**TASK PROMPT:** Please answer from the comment thread: how much of the page does a phone show?

**PAGE:**

|---|

Clicking on "Create New List", when I am not logged in, should ideally show the overlay without taking me to a different page. At least thats what I think.

Hmm... Noted! Will put it on the todo list. Thanks!
You're using

<meta name="viewport" content="width=device-width, initial-scale=1.0" >

Which means mobile devices will not zoom out to display the screen as it appears on a desktop, which is what you do when you're using a responsive design. But you aren't using a responsive design, so on a phone it appears only showing 320px of the page, rendering it unviewable and unusable.

Take that out OR implement a responsive design.

Sorry not to give feedback about the idea, I don't really have any, but fix that. It'll help ya out, especially while this is on HN.

Thanks for the input! We're hard at work with a mobile version (should have went mobile first...), but it's on its way - 2-3 weeks shy of a release. We're doing a responsive theme, but right now, everything just sucks. Sorry :(
Yes, so you need to take that meta tag out of the header. Then it will look find, just really small, on a phone.
If you need any help with that, give me a shout
Did you come across Well in your research? http://well.io/
I'd like to throw another social list-agregation service in the pool: https://getamen.com
Yeah, but it's not directly comparable. They let you rate stuff, but it's not very granular. It's just "amens"; not up- and down-votes, or even a 0-10 scale, like we offer. It's quite one-dimensional.

|---|

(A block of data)
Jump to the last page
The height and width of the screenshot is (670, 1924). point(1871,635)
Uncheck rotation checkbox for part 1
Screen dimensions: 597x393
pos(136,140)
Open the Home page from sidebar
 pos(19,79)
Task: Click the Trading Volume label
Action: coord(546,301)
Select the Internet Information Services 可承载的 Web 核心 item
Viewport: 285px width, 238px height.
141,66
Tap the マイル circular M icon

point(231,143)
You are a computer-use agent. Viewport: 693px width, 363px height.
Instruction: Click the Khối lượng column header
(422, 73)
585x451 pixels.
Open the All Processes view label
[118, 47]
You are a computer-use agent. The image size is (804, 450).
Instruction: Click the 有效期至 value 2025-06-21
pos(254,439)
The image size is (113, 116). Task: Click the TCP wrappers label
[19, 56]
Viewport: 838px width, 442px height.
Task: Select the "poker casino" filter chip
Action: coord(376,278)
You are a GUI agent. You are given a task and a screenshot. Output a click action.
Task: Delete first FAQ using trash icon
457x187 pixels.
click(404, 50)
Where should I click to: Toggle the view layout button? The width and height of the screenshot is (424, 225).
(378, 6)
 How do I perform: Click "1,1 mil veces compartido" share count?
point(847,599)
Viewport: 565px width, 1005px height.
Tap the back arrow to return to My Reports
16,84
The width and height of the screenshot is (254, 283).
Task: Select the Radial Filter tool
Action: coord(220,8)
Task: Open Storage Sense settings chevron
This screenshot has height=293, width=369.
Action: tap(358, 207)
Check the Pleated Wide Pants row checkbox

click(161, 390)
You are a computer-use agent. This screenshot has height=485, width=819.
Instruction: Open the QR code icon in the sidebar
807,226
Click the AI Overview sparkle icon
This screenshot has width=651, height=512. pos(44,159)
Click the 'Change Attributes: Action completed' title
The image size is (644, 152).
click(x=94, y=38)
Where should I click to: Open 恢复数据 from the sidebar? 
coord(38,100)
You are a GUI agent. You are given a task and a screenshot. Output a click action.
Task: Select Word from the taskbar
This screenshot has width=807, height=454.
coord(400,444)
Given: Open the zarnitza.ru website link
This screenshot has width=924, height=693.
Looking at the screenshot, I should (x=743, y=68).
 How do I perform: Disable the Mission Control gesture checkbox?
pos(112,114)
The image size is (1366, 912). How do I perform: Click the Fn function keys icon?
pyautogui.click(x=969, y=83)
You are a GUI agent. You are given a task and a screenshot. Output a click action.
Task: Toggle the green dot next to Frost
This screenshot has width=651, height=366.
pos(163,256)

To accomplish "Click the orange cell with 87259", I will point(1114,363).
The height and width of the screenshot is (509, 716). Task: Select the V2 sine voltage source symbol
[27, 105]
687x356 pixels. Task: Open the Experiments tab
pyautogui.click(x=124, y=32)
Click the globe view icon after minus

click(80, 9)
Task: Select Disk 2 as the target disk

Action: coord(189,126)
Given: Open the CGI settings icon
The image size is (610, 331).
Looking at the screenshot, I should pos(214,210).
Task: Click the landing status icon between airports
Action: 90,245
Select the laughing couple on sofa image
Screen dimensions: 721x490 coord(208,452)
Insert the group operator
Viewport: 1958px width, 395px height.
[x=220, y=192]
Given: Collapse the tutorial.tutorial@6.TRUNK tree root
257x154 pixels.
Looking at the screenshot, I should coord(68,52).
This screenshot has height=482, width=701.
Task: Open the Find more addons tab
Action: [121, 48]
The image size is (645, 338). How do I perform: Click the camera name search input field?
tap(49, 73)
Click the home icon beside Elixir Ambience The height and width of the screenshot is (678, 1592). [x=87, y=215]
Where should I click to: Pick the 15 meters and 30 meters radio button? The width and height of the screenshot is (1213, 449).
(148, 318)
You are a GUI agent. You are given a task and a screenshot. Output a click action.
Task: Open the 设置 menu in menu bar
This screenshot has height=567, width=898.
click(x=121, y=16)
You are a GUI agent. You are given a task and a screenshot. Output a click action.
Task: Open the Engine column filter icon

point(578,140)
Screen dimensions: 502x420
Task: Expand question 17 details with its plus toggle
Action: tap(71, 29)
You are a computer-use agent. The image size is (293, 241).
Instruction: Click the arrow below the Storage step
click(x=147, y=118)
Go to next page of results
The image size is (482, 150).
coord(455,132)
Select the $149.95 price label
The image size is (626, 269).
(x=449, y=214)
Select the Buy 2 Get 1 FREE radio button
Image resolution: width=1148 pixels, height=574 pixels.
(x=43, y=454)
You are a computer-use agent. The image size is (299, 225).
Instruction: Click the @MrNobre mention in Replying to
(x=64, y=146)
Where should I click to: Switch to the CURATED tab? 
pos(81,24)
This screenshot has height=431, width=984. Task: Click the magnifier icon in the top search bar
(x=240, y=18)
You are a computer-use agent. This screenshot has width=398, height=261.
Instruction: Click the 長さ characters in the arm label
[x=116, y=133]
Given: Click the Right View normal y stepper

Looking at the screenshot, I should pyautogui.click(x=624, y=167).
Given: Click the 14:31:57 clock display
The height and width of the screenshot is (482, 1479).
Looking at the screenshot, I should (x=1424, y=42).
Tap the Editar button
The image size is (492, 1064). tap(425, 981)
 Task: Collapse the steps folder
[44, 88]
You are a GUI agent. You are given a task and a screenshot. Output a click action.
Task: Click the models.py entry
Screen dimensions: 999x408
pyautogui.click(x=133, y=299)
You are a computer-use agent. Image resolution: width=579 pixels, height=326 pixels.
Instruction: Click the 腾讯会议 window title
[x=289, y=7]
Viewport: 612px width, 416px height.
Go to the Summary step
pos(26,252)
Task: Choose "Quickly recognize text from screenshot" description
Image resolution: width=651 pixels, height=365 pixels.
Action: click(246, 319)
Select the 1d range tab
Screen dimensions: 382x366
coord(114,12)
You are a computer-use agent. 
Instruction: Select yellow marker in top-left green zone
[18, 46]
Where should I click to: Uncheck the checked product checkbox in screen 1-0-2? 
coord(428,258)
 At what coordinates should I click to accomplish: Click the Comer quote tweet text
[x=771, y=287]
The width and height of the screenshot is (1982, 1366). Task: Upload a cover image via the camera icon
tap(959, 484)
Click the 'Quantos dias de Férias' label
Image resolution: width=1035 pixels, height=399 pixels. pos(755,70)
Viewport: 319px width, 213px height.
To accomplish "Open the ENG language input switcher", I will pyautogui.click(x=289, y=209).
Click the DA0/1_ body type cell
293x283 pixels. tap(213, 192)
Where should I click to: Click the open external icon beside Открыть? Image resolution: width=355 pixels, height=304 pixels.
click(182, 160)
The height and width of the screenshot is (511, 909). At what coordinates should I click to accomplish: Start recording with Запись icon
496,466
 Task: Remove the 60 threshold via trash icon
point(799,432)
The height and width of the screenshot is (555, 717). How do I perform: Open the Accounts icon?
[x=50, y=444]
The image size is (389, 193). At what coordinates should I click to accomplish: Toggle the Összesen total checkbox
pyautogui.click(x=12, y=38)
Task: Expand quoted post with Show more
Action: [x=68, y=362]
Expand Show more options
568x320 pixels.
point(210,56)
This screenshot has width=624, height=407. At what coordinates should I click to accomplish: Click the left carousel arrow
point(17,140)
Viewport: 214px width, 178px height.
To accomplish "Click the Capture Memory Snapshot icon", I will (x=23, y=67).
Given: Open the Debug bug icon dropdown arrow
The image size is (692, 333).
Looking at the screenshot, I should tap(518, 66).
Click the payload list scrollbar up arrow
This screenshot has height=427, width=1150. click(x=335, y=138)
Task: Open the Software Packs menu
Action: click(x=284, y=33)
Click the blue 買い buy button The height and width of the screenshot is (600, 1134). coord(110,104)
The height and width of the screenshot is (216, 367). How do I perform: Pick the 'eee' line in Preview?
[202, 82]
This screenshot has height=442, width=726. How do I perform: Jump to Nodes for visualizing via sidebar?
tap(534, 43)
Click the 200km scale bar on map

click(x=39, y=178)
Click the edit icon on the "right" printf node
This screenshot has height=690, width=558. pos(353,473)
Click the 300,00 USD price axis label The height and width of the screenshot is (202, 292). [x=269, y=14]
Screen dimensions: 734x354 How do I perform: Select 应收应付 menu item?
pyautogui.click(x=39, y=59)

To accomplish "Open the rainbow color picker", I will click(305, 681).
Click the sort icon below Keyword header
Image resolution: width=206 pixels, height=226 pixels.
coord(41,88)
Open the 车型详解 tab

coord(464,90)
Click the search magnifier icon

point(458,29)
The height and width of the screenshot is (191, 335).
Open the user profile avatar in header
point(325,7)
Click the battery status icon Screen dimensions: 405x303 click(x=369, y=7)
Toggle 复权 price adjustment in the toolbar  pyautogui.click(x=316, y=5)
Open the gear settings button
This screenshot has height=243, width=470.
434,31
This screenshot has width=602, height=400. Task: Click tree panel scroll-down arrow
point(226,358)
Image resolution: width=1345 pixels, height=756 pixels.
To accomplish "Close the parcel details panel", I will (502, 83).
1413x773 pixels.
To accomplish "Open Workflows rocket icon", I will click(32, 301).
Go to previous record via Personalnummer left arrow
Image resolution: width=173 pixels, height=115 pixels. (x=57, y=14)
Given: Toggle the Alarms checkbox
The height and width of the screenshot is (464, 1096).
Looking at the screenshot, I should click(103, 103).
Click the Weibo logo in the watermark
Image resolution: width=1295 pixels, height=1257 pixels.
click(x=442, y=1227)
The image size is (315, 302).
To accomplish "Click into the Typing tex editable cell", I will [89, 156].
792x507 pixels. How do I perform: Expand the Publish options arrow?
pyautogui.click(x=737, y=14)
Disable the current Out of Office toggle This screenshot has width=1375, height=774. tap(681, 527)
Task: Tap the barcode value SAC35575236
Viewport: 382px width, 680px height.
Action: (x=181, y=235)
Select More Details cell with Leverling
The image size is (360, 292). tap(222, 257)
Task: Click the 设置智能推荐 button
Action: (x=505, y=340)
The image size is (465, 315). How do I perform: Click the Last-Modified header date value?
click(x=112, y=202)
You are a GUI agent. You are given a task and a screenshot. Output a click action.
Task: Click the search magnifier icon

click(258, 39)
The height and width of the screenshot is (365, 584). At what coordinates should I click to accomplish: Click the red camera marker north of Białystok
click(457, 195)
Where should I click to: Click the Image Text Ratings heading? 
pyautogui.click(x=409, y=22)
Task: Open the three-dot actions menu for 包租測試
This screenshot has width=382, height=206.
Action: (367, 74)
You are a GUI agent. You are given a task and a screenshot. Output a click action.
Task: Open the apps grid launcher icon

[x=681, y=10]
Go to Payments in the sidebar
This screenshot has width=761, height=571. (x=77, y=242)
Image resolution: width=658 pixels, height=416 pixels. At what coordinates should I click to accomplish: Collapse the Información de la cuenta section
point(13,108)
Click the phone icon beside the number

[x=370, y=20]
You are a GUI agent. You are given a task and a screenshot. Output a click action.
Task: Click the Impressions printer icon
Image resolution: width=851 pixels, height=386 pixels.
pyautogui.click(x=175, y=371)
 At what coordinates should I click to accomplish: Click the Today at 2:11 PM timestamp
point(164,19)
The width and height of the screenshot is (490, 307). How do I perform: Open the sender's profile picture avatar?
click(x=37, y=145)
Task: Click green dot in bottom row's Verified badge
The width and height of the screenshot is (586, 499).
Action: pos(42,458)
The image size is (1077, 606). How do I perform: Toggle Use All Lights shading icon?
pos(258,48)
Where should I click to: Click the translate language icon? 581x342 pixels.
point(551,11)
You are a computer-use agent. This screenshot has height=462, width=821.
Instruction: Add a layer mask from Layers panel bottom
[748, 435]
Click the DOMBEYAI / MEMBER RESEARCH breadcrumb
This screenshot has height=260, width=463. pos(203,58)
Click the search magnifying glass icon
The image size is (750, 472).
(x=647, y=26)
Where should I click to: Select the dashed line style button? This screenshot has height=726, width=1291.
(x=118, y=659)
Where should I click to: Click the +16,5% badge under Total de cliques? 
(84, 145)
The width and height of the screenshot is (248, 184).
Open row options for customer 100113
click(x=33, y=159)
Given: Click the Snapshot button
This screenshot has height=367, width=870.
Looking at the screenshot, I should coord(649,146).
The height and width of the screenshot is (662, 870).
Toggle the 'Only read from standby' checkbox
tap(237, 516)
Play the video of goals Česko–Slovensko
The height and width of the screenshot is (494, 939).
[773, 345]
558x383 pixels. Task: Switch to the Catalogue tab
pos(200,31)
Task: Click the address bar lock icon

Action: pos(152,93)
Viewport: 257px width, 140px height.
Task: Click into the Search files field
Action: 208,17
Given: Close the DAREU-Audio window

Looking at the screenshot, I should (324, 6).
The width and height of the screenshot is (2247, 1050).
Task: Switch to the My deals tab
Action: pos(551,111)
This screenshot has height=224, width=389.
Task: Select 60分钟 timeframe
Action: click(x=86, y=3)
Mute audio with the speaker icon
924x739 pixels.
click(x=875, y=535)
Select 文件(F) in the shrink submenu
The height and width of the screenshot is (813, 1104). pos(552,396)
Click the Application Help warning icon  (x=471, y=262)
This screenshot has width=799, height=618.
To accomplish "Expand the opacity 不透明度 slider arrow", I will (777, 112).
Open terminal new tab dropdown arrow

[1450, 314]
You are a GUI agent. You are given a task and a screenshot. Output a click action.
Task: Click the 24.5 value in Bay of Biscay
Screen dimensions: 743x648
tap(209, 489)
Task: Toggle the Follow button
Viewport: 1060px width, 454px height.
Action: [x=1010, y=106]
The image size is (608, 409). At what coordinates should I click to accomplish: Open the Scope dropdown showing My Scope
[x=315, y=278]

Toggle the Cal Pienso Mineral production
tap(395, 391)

|---|

**TASK OUTPUT:** Only 320px of the page.